Entries shown >>
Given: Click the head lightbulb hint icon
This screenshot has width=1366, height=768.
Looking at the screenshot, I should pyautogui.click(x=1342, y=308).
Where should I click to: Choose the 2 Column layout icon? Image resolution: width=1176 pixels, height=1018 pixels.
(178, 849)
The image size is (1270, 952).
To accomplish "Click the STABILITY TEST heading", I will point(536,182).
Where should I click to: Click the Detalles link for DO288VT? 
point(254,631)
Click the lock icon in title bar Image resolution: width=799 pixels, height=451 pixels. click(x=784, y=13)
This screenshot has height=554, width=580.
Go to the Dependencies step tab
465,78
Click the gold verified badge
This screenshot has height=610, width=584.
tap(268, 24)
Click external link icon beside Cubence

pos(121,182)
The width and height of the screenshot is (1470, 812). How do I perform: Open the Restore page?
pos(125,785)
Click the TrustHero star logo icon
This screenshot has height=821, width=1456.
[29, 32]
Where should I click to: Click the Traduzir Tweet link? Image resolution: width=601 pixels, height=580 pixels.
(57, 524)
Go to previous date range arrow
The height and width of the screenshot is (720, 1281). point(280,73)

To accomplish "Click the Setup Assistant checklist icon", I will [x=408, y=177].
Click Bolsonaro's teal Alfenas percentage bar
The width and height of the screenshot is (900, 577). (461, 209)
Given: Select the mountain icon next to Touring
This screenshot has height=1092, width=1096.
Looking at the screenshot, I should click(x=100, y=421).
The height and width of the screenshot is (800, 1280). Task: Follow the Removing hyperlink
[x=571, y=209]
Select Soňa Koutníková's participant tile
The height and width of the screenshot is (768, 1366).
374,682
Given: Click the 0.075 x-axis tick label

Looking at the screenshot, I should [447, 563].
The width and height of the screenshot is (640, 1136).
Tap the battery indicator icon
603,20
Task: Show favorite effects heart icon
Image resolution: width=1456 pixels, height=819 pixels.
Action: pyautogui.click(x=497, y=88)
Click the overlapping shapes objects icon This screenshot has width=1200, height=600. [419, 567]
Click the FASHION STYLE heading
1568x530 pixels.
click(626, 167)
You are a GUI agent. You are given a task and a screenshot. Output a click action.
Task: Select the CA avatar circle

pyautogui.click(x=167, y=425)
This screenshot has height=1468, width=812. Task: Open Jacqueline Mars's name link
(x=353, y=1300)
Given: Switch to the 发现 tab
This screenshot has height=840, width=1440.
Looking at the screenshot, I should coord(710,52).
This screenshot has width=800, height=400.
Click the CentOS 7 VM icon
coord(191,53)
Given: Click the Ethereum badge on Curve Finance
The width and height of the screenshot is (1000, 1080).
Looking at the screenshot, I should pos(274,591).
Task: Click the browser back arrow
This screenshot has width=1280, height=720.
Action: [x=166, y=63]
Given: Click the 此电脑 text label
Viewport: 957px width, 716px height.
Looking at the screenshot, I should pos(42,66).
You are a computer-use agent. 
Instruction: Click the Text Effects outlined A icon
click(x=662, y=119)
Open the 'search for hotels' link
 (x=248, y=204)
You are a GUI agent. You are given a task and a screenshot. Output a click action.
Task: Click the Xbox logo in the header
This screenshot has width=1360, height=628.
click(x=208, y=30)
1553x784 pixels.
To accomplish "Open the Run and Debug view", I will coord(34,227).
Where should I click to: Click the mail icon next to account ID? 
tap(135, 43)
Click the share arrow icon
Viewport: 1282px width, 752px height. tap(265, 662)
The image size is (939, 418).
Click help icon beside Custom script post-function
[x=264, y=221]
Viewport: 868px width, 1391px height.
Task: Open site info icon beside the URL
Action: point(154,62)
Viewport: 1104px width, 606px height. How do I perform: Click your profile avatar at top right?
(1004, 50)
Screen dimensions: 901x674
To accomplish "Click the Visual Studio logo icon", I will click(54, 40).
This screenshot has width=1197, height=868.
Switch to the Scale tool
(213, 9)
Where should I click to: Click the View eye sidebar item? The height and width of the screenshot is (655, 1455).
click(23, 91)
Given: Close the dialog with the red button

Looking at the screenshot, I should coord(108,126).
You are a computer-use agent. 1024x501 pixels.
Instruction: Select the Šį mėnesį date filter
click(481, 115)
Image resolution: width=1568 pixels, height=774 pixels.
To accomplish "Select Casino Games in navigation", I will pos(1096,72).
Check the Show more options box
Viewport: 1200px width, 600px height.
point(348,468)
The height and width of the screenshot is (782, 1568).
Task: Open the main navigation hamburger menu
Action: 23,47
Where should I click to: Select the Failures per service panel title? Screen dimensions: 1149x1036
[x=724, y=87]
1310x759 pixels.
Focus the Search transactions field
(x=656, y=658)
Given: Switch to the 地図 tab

Your task >>
Reproduce all of the data above with every "Where should I click to" renamed to "Where do I click to", leaving everything else untouched.

Problem solution >>
Given: Click the head lightbulb hint icon
This screenshot has width=1366, height=768.
Looking at the screenshot, I should pyautogui.click(x=1342, y=308).
Where do I click to: Choose the 2 Column layout icon? Image resolution: width=1176 pixels, height=1018 pixels.
(178, 849)
The image size is (1270, 952).
To accomplish "Click the STABILITY TEST heading", I will point(536,182).
Where do I click to: Click the Detalles link for DO288VT? 
point(254,631)
Click the lock icon in title bar Image resolution: width=799 pixels, height=451 pixels. click(x=784, y=13)
This screenshot has height=554, width=580.
Go to the Dependencies step tab
465,78
Click the gold verified badge
This screenshot has height=610, width=584.
tap(268, 24)
Click external link icon beside Cubence

pos(121,182)
The width and height of the screenshot is (1470, 812). How do I perform: Open the Restore page?
pos(125,785)
Click the TrustHero star logo icon
This screenshot has height=821, width=1456.
[29, 32]
Where do I click to: Click the Traduzir Tweet link? Image resolution: width=601 pixels, height=580 pixels.
(57, 524)
Go to previous date range arrow
The height and width of the screenshot is (720, 1281). point(280,73)

To accomplish "Click the Setup Assistant checklist icon", I will [x=408, y=177].
Click Bolsonaro's teal Alfenas percentage bar
The width and height of the screenshot is (900, 577). (461, 209)
Given: Select the mountain icon next to Touring
This screenshot has height=1092, width=1096.
Looking at the screenshot, I should click(x=100, y=421).
The height and width of the screenshot is (800, 1280). Task: Follow the Removing hyperlink
[x=571, y=209]
Select Soňa Koutníková's participant tile
The height and width of the screenshot is (768, 1366).
374,682
Given: Click the 0.075 x-axis tick label

Looking at the screenshot, I should [447, 563].
The width and height of the screenshot is (640, 1136).
Tap the battery indicator icon
603,20
Task: Show favorite effects heart icon
Image resolution: width=1456 pixels, height=819 pixels.
Action: pyautogui.click(x=497, y=88)
Click the overlapping shapes objects icon This screenshot has width=1200, height=600. [419, 567]
Click the FASHION STYLE heading
1568x530 pixels.
click(626, 167)
You are a GUI agent. You are given a task and a screenshot. Output a click action.
Task: Select the CA avatar circle

pyautogui.click(x=167, y=425)
This screenshot has height=1468, width=812. Task: Open Jacqueline Mars's name link
(x=353, y=1300)
Given: Switch to the 发现 tab
This screenshot has height=840, width=1440.
Looking at the screenshot, I should coord(710,52).
This screenshot has width=800, height=400.
Click the CentOS 7 VM icon
coord(191,53)
Given: Click the Ethereum badge on Curve Finance
The width and height of the screenshot is (1000, 1080).
Looking at the screenshot, I should pos(274,591).
Task: Click the browser back arrow
This screenshot has width=1280, height=720.
Action: [x=166, y=63]
Given: Click the 此电脑 text label
Viewport: 957px width, 716px height.
Looking at the screenshot, I should pos(42,66).
You are a computer-use agent. 
Instruction: Click the Text Effects outlined A icon
click(x=662, y=119)
Open the 'search for hotels' link
 (x=248, y=204)
You are a GUI agent. You are given a task and a screenshot. Output a click action.
Task: Click the Xbox logo in the header
This screenshot has width=1360, height=628.
click(x=208, y=30)
1553x784 pixels.
To accomplish "Open the Run and Debug view", I will coord(34,227).
Where do I click to: Click the mail icon next to account ID? 
tap(135, 43)
Click the share arrow icon
Viewport: 1282px width, 752px height. tap(265, 662)
The image size is (939, 418).
Click help icon beside Custom script post-function
[x=264, y=221]
Viewport: 868px width, 1391px height.
Task: Open site info icon beside the URL
Action: point(154,62)
Viewport: 1104px width, 606px height. How do I perform: Click your profile avatar at top right?
(1004, 50)
Screen dimensions: 901x674
To accomplish "Click the Visual Studio logo icon", I will click(54, 40).
This screenshot has width=1197, height=868.
Switch to the Scale tool
(213, 9)
Where do I click to: Click the View eye sidebar item? The height and width of the screenshot is (655, 1455).
click(23, 91)
Given: Close the dialog with the red button

Looking at the screenshot, I should coord(108,126).
You are a computer-use agent. 1024x501 pixels.
Instruction: Select the Šį mėnesį date filter
click(481, 115)
Image resolution: width=1568 pixels, height=774 pixels.
To accomplish "Select Casino Games in navigation", I will pos(1096,72).
Check the Show more options box
Viewport: 1200px width, 600px height.
point(348,468)
The height and width of the screenshot is (782, 1568).
Task: Open the main navigation hamburger menu
Action: 23,47
Where do I click to: Select the Failures per service panel title? Screen dimensions: 1149x1036
[x=724, y=87]
1310x759 pixels.
Focus the Search transactions field
(x=656, y=658)
Given: Switch to the 地図 tab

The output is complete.